That's one big antenna! Clearly, transmitting electromagnetic signals at the same frequency of sound they represent is not practically feasible. This is why radio and TV signals are sent using a base frequency different than the frequency of the desired information.  The information, such as sound, is represented by the modulation of the signal.  A signal is modulated when one of its parameters changes with time.  We will discuss both amplitude and frequency modulation below.
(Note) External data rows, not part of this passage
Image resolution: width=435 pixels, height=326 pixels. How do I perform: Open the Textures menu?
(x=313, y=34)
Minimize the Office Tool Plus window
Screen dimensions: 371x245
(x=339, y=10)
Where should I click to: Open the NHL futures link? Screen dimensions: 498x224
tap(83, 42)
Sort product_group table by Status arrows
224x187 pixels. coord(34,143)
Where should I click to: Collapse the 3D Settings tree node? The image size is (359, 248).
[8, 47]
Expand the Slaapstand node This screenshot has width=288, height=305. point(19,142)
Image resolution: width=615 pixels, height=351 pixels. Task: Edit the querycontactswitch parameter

Another reason to modulate signals is interference. Once I start sending a signal of about 500 Hz, any other 500 Hz signal would interfere with it. So I could only broadcast one signal of audible-range frequencies in any region at a time.
 

Amplitude Modulation
In amplitude modulation, the amplitude of a transmission represents the signal. The figure to the right, taken from Signals by John Pierce (an interesting book that is unfortunately out of print), shows how such a signal is created. The carrier wave has a frequency in the kiloHertz range (600 on the AM dial is 600 kHz), so the antenna need only be 125 m long. The initial signal is raised until it is completely positive, then this positive version of the signal is used as the envelope that determines the amplitude of the transmitted wave.
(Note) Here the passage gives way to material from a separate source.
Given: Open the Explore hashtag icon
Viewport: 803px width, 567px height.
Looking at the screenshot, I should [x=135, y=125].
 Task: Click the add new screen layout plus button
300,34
The transmitted wave can be broken down into its Fourier components, and that information sent along with the wave to help the decoding process. Since the transmitted wave is non-periodic, a Fourier transform must be used. The collection of amplitudes for the different component frequencies is called a spectrum. This spectrum contains two groups of frequencies, called sidebands. Sometimes one sideband is sent, and sometimes both are sent. The information in the sidebands is in theory redundant to the information in the carrier signal, but the two can be compared to check for losses and interference.

The bandwidth for an AM signal will depend on the bandwidth of the original signal, but it will be larger than this original bandwidth. A typical signal has an original bandwidth of 5 kHz and a transmitted bandwidth of 10 kHz.  This increase in bandwidth might seem like a reason not to modulate, but the advantages of modulation far outweigh this bandwidth increase.  As already mentioned, antennae can be of a reasonable length, and several signals containing information at similar frequencies can be sent without risk of interference.


 
Frequency Modulation

Frequency modulation changes the frequency of the transmitted wave in response to the amplitude of the original signal. An example of this is shown (again thanks to Signals by John Pierce) in the figure below. The higher the amplitude of the original signal, the more change in the frequency of the transmitted wave, and the higher the bandwidth necessary to transmit. 
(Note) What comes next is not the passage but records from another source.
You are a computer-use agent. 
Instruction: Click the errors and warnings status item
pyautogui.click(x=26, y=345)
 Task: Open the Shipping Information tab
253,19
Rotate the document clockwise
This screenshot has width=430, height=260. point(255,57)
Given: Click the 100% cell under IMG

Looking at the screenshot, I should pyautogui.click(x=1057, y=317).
FM radio frequencies are given in MegaHertz, and the number on your FM dial represents the frequency (in MHz) of the carrier wave before it is modulated.  Broadcasting at 100 MHz requires an antenna 0.75 m long. And the length of this antenna must be minutely adjustable to produce varying frequencies. The original signal for an FM transmission will typically have a bandwidth of 15 kHz. The bandwidth of the transmitted signal will be much larger, typically around 200 kHz, since the frequency changes so much. 
 

Signal-to-Noise Ratio

Both amplitude and frequency modulation use analog signals to transmit analog data.  The original information is continually varying, as are the amplitude of AM signals and the frequency of FM signals.  Since many different sources emit radiation at all different frequencies, signals risk being drowned out or distorted through the interference of other radiation.  This "noise" is present even in high-quality fiber optics, and it becomes much more significant when sending signals through the atmosphere, such as in radio and in satellite communication.  We describe the ability of a signal to be recognized through the noise in terms of the signal-to-noise ratio (SNR).  The SNR is the ratio of the signal amplitude to the noise amplitude, and it is usually reported in decibels (dB).  The decibel is a logarithmic scale, so that adding 10 to the dB level reflects a multiplication by 10 in the value you are reporting:

SNR (in dB) = 10 log10 (As/An),

where As is the signal amplitude, and An is the noise amplitude.  Negative decibels mean that the denominator (noise) is stronger than the numberator (signal).  An SNR of 0 dB means that the signal is the same strength as the noise.  An SNR of 20 means the signal is 100 times stronger than the noise; -10 means that the noise is 10 times stronger than the signal; and 70 means that the signal is 10  million (107) times stronger than the noise.


 

Digital Encoding



Discussion Question:  If music is analog, why do digital CDs produce a better-quality sound than analog records?  When might analog be better?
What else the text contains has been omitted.